In 1921 he secured a job as music critic for the New York World, a post he held when approached by the Metropolitan Opera to suggest a composer to write a new opera. He put forth his own name, and was accepted, the result being The King's Henchman, with the libretto by Edna St. Vincent Millay. Peter Ibbetson followed in 1929.
Taylor was a promoter of classical music throughout his life, working in broadcasting and as intermission commentator for the New York Philharmonic. He appeared in Walt Disney's 1940 film Fantasia as the film's Master of Ceremonies, and was instrumental in selecting the musical pieces that were used in the film, including the then-controversial Sacre du Printemps. He provided the commentary of the technical story behind the recording of actual cannon fire and carillon for the famous recording (by Mercury, in 1954) of Tchaikovsky's 1812 Overture—still one of the most highly regarded recordings of that piece. He was also a frequent guest on the radio quiz program Information Please.

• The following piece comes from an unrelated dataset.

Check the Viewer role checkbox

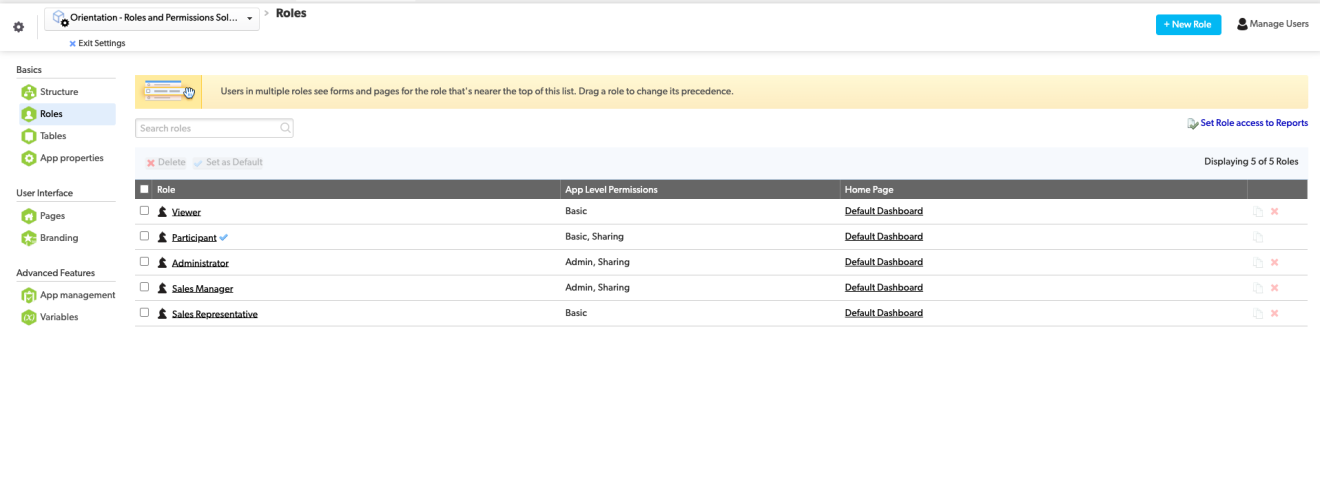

Taylor also served as the president of ASCAP for six years. The ASCAP Deems Taylor Awards were established in 1967 to honor his memory. The Deems Taylor Award "recognizes books, articles, broadcasts and websites on the subject of music selected for their excellence."
His work as a broadcaster, critic, and commentator ultimately overshadowed his work as a composer. In the early 1950s, he was a regular panelist on the NBC game show, Who Said That?, along with H. V. Kaltenborn, Peggy Ann Garner, and Boris Karloff. Taylor’s music is often witty, always deftly formed, well-timed, and entertaining. The basic style of even his later works is academically post-Romantic, resisting any influence of progressive trends except perhaps in orchestration. This conservatism, lacking sharp individual profile or sense of deep conviction, may help to explain the initial enthusiastic acceptance of Taylor’s work (the number of Metropolitan Opera performances for The King’s Henchman and Peter Ibbetson is greater than that of any other American composer, and none of his American-born contemporaries had more large-scale works published), but may also explain the fact that his music was virtually forgotten soon afterward.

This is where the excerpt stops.